When we come, however, to the robes of the Chancellor, which are made of stiffer material, we find that the ancient character of the hanging sleeves is much more marked (see Figure [135]), and there is a train so long that small pages are told off to support it. In the old days, the material of which the gowns were made, and their trimmings indicated the rank of the wearers; and, as Mr. Druitt[30] points out, the bachelor, for instance, was unable to use fur of so costly a kind as that worn by his academical superiors. Stuff or silk gowns still have their significance, and in the hoods which are the survival of a part of dress which was once useful and worn by graduates and undergraduates alike, we find great diversity in the case of the various degrees of different universities.
Fig. 135.—The hanging sleeve of a Chancellor of Oxford University.
As a head covering, the cap took the place of a hood, and the latter fell down behind like that often seen on a modern ulster. We have already noticed (p. [157]) how this peak of the hood was exaggerated, and in old times the liripipe was longer in the case of undergraduates. The modern hood of the universities has grown in size, but it has lost its long streamer. Examples are, of course, most commonly seen in churches, as it is a custom of the clergy to wear their academical hoods over their white surplices. The colour of the hood and of its lining indicates, to the initiated, the university to which the wearer belongs, and the degree which he has taken.

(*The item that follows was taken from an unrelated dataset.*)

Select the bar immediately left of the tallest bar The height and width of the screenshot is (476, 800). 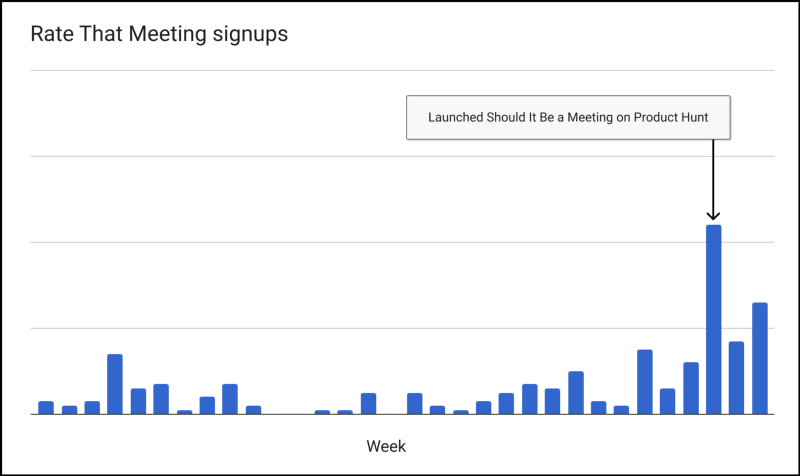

In early times a tippet or cape made of fur or cloth edged or lined with fur, according to the degree, was also worn. To this we have alluded when speaking of the surplice (see page [199]). It seems also to have originally been a kind of hood which developed first into the almuce, one of the processional vestments of the priesthood. This was covered by the ecclesiastical cope, but was worn outside the academical gown. Doctors of Divinity were allowed to wear scarlet tippets, and the colour survives now in their academical hood, and the ordinary black almuce with its fur lining has not been greatly changed in becoming the hood of the Bachelor of Arts.

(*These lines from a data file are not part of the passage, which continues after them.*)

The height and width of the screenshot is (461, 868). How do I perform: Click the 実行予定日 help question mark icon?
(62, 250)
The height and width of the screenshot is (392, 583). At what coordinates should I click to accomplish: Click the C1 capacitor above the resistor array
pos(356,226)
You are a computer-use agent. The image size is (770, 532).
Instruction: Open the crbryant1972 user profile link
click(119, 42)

Sometimes the tippet and sometimes the hood was worn (if we may judge from monumental brasses), but also they were both put on at the same time. The figure of a doctor embroidered on a fifteenth-century cope belonging to the Pro-Cathedral of the Apostles at Clifton, depicts him wearing a tippet edged with white, a red hood, and a red cap. His gown, which is worked in gold thread, is shown with a blue lining.